“You ask the sea, what can you promise me…”

About 17 years ago – in what doesn’t at all seem like another lifetime but part of these continuous decades I’m living, I walked in the dark from our sugarhouse to our house with my two children. Having worked all day, I’d received a reprieve from sugaring and carried up the dinner chili pot and dirty bowls and spoons. March, the nights are always cold, although sometimes a balmy breeze stirs up as a teasing promise of spring.

I threw the kids’ soaked snowsuits in the washing machine (in those days, the washing machine was always churning) and banked the wood stove. I was knitting something from yellow yarn. What this was – a child’s cap, a gift pair of mittens – I can no longer remember. But I remember reading Maurice Sendak’s Chicken Noodle Soup with Rice to my five-year-old, who slept beside me, profoundly as a child sleeps, her cheeks flushed rosy from a day outdoors. In these hours of making syrup, the children had brought in the mail from the driveway box.

The house was warm after hours in the unheated sugarhouse and also cold, since no one had fed the fire all day. I opened The New Yorker and read “March” by Louise Glück, a poem I probably quote every March in this blog. 17 years later, I’m still reading this poem, even as that kindergartener is now a college sophomore. There’s that cliché, in like a lamb, out like a lion, but March is often lion and lamb, all the time. Now, 17 years later, less impatient with spring’s maddening dawdle, I no longer read Maurice Sendak. Yet, unlike the triteness that when the children are grown, they’re flown, our family delves into my disease, digs hard at the stuff of what family means.

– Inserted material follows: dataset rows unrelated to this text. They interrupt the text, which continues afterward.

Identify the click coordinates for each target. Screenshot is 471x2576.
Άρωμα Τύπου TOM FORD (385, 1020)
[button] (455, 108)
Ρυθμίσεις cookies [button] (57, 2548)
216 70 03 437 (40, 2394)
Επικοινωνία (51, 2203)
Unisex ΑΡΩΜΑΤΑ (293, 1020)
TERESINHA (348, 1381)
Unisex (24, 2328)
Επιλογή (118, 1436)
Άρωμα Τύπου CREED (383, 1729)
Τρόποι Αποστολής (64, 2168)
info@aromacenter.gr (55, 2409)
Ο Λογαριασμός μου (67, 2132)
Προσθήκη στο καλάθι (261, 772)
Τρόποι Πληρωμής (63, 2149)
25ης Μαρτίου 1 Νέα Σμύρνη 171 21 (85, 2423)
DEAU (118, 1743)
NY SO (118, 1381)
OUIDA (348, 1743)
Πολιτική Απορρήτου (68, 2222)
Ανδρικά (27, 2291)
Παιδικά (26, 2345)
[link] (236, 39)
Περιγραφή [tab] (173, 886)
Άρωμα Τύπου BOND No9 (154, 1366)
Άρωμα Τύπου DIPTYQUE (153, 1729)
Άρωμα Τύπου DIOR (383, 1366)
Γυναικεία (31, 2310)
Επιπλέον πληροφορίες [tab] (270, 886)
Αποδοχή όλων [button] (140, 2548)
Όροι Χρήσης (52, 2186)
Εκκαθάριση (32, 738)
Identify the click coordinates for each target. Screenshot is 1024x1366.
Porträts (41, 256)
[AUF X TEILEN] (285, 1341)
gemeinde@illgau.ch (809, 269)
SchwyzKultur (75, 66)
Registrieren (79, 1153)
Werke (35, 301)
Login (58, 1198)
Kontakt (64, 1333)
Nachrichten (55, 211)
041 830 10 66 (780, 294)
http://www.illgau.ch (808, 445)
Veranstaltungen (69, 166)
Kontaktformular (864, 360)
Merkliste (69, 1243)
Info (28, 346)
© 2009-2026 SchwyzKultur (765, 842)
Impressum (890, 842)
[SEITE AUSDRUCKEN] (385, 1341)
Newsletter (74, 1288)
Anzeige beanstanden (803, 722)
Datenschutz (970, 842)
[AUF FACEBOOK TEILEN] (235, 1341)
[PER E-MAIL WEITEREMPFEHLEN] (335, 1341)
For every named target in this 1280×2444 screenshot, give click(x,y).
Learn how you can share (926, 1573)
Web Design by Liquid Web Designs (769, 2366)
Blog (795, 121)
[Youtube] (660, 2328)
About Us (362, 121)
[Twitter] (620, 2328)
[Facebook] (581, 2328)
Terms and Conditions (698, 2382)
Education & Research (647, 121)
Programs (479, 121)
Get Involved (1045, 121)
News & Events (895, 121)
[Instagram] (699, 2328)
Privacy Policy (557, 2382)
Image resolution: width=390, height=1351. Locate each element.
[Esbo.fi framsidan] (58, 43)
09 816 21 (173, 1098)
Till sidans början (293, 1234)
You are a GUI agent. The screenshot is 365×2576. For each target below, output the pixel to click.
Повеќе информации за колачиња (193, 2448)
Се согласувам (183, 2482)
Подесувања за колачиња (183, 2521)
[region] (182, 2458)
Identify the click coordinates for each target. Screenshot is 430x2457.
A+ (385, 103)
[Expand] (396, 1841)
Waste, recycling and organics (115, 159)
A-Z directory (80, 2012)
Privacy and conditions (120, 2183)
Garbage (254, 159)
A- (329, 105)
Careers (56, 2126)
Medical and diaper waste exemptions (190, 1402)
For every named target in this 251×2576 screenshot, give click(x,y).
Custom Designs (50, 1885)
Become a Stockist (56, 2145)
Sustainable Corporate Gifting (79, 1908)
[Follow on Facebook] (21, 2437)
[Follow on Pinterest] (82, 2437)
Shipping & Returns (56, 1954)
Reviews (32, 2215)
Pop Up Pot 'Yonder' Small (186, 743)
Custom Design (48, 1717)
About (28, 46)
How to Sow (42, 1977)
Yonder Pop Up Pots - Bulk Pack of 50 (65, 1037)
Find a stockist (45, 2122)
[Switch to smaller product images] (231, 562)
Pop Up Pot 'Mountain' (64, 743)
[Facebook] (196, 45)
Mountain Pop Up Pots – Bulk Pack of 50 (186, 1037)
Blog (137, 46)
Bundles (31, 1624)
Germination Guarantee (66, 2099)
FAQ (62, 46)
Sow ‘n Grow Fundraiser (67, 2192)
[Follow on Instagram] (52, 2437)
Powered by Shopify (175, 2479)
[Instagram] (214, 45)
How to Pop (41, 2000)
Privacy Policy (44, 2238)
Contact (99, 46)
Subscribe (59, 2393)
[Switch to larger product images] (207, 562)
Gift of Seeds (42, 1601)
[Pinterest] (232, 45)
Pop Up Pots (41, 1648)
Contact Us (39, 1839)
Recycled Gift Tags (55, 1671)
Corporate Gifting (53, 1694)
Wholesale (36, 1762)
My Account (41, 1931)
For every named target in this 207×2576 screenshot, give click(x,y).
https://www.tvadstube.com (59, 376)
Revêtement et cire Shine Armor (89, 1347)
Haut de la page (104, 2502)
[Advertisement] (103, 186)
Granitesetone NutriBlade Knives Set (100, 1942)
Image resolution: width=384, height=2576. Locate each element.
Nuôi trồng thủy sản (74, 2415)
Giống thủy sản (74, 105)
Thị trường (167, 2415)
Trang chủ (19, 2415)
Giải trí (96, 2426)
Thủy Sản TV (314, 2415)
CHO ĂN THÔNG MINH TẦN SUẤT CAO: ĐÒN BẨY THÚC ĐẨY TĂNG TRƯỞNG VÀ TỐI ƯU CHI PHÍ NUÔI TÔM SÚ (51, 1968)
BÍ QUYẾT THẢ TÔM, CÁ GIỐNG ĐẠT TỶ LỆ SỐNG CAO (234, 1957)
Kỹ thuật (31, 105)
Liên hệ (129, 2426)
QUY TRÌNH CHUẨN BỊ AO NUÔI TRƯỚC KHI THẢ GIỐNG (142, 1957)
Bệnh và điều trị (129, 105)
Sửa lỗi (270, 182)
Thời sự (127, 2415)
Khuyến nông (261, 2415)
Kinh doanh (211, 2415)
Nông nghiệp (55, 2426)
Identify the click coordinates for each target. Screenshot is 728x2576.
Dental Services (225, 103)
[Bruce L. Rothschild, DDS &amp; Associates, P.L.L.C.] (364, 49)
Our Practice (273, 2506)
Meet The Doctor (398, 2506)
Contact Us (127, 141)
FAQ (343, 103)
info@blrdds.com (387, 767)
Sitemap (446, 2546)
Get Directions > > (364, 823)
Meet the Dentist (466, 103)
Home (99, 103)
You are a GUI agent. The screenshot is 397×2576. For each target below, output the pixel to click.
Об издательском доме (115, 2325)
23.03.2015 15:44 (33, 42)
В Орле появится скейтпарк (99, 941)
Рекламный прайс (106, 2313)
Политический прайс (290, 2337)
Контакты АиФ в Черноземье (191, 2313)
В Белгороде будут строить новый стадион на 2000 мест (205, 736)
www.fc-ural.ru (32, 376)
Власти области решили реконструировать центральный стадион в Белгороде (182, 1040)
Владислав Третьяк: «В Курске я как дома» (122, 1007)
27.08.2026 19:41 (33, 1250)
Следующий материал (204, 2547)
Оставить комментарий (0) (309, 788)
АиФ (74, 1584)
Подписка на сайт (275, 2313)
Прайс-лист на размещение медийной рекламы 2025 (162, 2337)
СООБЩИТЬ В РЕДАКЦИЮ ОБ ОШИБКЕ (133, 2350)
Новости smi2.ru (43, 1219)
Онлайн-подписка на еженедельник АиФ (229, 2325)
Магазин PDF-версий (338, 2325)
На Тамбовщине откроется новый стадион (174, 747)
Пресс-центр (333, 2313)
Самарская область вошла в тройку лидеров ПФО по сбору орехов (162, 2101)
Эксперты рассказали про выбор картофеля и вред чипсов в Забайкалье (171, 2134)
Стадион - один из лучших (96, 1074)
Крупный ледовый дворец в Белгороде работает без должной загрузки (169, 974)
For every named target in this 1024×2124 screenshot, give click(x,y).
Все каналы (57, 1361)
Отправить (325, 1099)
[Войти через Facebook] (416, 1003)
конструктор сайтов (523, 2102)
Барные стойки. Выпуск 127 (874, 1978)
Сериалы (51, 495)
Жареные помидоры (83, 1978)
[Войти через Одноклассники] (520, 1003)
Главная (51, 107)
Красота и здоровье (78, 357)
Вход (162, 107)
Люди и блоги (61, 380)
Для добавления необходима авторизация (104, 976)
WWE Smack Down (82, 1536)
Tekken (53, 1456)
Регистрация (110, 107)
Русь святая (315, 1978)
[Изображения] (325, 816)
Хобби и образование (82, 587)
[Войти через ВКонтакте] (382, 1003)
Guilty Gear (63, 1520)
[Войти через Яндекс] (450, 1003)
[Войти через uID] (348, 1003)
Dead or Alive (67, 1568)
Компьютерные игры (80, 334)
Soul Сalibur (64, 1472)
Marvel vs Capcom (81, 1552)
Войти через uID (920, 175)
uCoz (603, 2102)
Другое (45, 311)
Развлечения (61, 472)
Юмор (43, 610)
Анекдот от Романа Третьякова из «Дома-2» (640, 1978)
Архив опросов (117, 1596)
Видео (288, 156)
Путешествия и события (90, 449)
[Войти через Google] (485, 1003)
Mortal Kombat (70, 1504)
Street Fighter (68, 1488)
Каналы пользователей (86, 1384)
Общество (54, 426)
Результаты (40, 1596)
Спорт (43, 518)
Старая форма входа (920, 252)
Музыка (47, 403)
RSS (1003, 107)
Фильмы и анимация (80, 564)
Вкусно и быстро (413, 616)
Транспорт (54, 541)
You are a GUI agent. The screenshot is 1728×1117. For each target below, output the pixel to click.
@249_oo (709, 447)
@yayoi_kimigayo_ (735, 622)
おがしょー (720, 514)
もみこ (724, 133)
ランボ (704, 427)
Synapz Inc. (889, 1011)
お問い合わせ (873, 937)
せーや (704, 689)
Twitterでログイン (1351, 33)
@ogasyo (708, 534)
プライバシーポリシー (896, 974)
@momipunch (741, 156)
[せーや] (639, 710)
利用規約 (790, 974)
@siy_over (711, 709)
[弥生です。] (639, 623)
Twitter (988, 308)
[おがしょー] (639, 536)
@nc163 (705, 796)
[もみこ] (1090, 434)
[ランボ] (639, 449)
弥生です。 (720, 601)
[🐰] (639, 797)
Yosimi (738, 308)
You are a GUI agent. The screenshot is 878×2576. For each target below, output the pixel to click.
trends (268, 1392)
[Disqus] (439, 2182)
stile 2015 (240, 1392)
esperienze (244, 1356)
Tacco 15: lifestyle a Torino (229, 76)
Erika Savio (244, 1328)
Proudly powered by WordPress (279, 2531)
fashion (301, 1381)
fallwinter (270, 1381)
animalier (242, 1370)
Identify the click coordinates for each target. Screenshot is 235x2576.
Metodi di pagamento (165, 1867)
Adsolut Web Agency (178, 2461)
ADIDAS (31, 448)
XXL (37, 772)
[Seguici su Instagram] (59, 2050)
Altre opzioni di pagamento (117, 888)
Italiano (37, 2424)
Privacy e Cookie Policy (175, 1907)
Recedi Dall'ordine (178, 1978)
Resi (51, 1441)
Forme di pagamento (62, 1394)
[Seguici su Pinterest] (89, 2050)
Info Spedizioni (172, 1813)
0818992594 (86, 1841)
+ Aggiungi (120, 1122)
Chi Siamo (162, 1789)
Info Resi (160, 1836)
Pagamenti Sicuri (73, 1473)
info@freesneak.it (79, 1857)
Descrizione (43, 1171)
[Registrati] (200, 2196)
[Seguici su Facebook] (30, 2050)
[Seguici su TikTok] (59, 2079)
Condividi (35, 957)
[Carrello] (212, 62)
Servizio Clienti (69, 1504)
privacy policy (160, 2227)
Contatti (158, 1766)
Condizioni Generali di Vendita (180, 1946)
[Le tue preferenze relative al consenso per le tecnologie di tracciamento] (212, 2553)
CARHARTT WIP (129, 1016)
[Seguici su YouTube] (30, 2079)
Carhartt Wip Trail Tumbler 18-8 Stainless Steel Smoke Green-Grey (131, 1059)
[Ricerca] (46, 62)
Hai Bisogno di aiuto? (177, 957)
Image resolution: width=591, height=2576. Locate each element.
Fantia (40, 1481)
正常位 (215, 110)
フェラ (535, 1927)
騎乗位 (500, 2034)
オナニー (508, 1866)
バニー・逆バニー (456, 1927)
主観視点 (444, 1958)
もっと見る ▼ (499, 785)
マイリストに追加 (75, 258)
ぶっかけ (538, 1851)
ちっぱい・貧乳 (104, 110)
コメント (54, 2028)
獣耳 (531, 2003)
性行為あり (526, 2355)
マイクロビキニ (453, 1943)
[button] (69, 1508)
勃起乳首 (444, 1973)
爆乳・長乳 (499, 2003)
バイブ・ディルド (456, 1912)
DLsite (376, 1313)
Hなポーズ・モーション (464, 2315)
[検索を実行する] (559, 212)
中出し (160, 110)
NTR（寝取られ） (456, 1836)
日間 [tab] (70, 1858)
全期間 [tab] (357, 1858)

Still at Dartmouth, the nurse muses this morning about nine degree temperatures. March is a brutal tease and may leave more sharply than she arrives. But it’s March. The earth will thaw. The universe ambles along, dragging us, too.

You ask the sea, what can you promise me
and it speaks the truth; it says erasure….


The earth is like a drug now, like a voice from far away,
a lover or master. In the end, you do what the voice tells you.

13 thoughts on ““You ask the sea, what can you promise me…”

  1. March the poem and this month and you surviving. Take in the rumblings of

    change as you are doing. Damn hard, your recollections are poignant, I can feel

    them even though I haven’t ever sugared but have experienced Vermont March’s for years. Haven’t ever thought about sea and erasure but will read the poem again and again. Writers like you who delve deeply from so many perspectives. Words carry us through tough times. Thank you.

    I have a memory of walking into Louise’s Plainfield garden following her quietly as she picks very, very carefully small salad greens, new leaves delicate and ready to eat. Her poems are woven with such strength from her small hands.

  2. I have never sugared. Never been in Vermont except once, in the summer, and saw something call the Bread and Puppet Festival. Must have been the 70s. But I have lived by the sea my whole life, sometimes a mile away, sometimes an hour away. You and the poem bring a different perspective to me on something I thought I knew so well. Erasure is a good word, though I was just writing about how the shore and ocean are always different. You walk one way along the beach and watch the changes, and the other and there are more, continuous. And the next day it’s all new, or at the turning of the tide, new again. But I never thought of it as erasure, and now I will. Thank you, I hadn’t read this poem before. Your family stories are striking too.